══ Record excerpts
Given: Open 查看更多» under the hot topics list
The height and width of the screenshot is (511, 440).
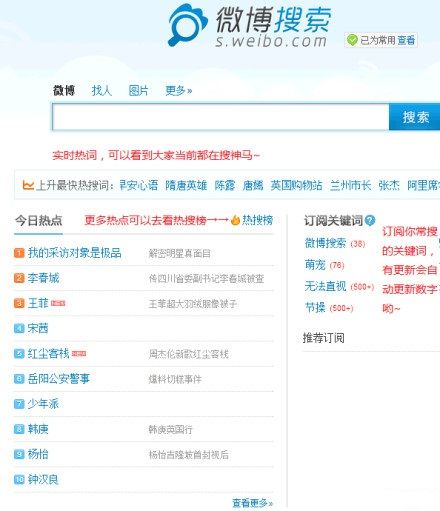Looking at the screenshot, I should coord(252,502).
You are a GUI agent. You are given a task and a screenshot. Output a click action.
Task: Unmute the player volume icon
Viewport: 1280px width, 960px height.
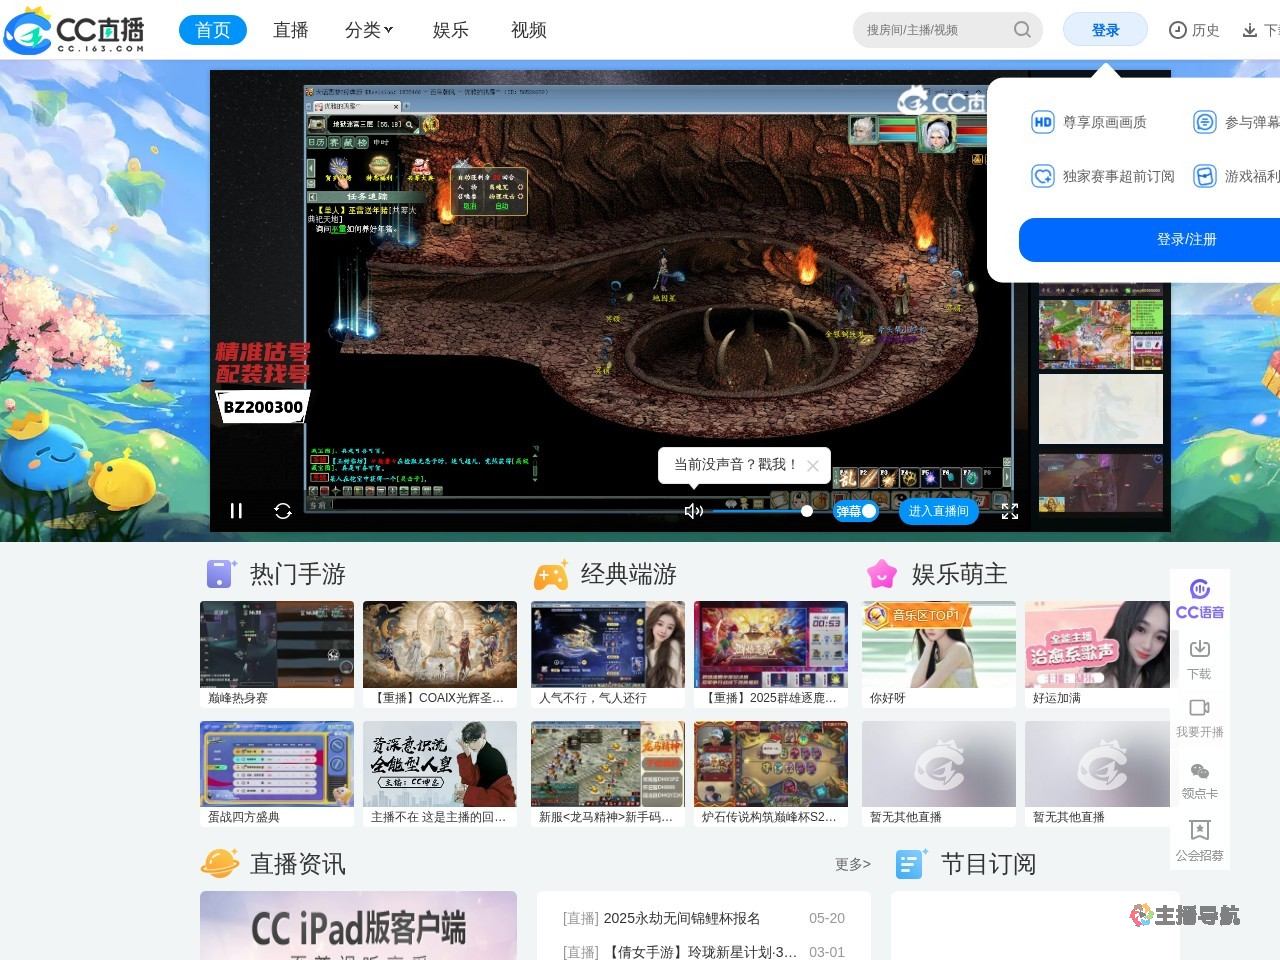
════
**What to produce:** Give the data again exactly, without pictures.

**Expected output:**
Given: Open 查看更多» under the hot topics list
The height and width of the screenshot is (511, 440).
Looking at the screenshot, I should coord(252,502).
You are a GUI agent. You are given a task and a screenshot. Output a click action.
Task: Unmute the player volume icon
Viewport: 1280px width, 960px height.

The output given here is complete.